Do you think the parents are always to blame? Whether its personality or behaviour when kids go wrong is it the parents fault even if they didn’t mean to do anything harmful?
I always wonder because you hear people say “he/she is just like that, we raised them the same as their sister and she’s not like that” yet a bit of me struggles to believe it, anyone from the “stately homes” thread could probably tell you that two kids can have very different upbringings in the same house yet their parents will swear up and down that they have always been fair.
I don’t always trust parents to be reliable narrators, my own mother was abusive yet people LOVE her. she comes across as sympathetic, kind, a bit ditzy but she was pointedly abusive (covered this with a psychologist who confirmed it was definitely abusive and its left me with various anxiety disorders etc) She had a shit childhood so would perhaps not be able to assess her own behaviour dispassionately so may genuinely believe she’s a good decent person however you have to lie a lot to maintain the outward fiction so who knows.
I genuinely don’t mean to upset anyone who is /has struggled with their own children.
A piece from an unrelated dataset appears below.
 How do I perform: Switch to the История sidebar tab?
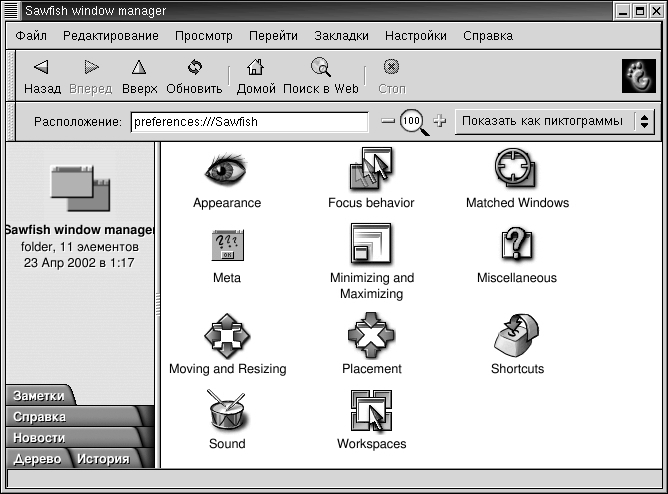tap(104, 459)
I have a DC of my own and I lose my temper or get frustrated and I think “is this causing permanent alterations in you, are you going to be changed by this” am I harming you long term because I snapped at you when you threw banana all over the floor. Will I wonder in 20 years what went wrong and never look to my own impatience or maybe my DC felt hurt or rejected or constantly criticised and I don’t see it.
I’m not saying this in a challenging or abrasive way it’s a genuine what do you think question. I haven’t really sorted it out in my own head and having had DC myself has just dredged up loads of shit from my own childhood.